Fecondazione assistita: mamma congela ovuli per la figlia di due anni

Una madre inglese ha deciso di congelare e donare i suoi ovuli alla figlia di soli due anni, che è nata sterile a causa di una malattia. Un bellissimo regalo che però non ha fatto altro che creare critiche.

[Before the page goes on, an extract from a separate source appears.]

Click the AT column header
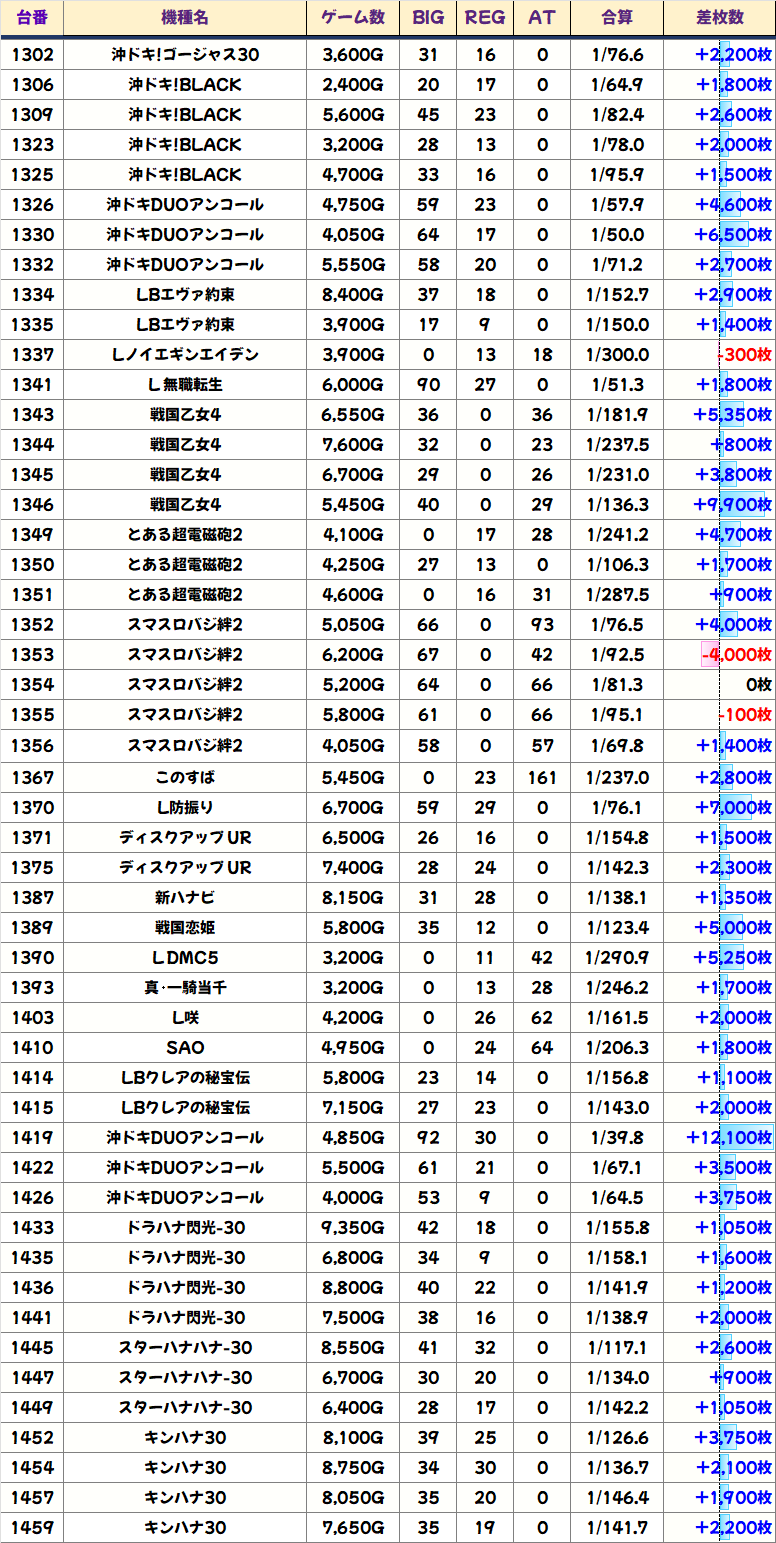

Pubblicato da Francesca Bottini Martedì 11 gennaio 2011

Fecondazione assistita: mamma congela ovuli per la figlia di due anni

La fecondazione assistita ha ormai fatto passi da gigante, tanto che una mamma britannica ha deciso di donare i suoi ovuli alla figlia di soli due anni, resa sterile da una malattia. La piccola ovviamente ancora non capisce cosa le è successo, ma la mamma che si preoccupa per il suo futuro ha deciso di dare la possibilità, una volta che sarà adulta, di farsi una famiglia. Un dono molto speciale, che Penny Jarvis, inglese di 25 anni, ha deciso di lasciare alla sua bambina per permetterle di vivere l’esperienza più bella: diventare mamma.

La piccola infatti, secondo i medici, potrebbe non riuscire a concepire in modo naturale per la sindrome di Turner: Mackenzie infatti, questo il nome della bimba, ha un solo cromosoma X, invece di due, oltre ad essere nata senza ovaie.

Chiaramente la questione ha anche sollevato moltissime critiche: i più duri hanno obiettato che in questo modo il figlio di Mackenzie sarebbe anche fratello, e nipote e figlio della stessa madre che ha donato gli ovuli per una futura fecondazione assistita.

«Avere un figlio è ciò che la maggior parte delle persone vuole. Mackenzie ha tre sorelle e non posso immaginarla crescere e guardarle diventare madri, mentre a lei è precluso. Faccio il meglio per mia figlia» ha però sottolineato fermamente la madre della piccola.

Una questione etica decisamente spinosa: voi cosa ne pensate?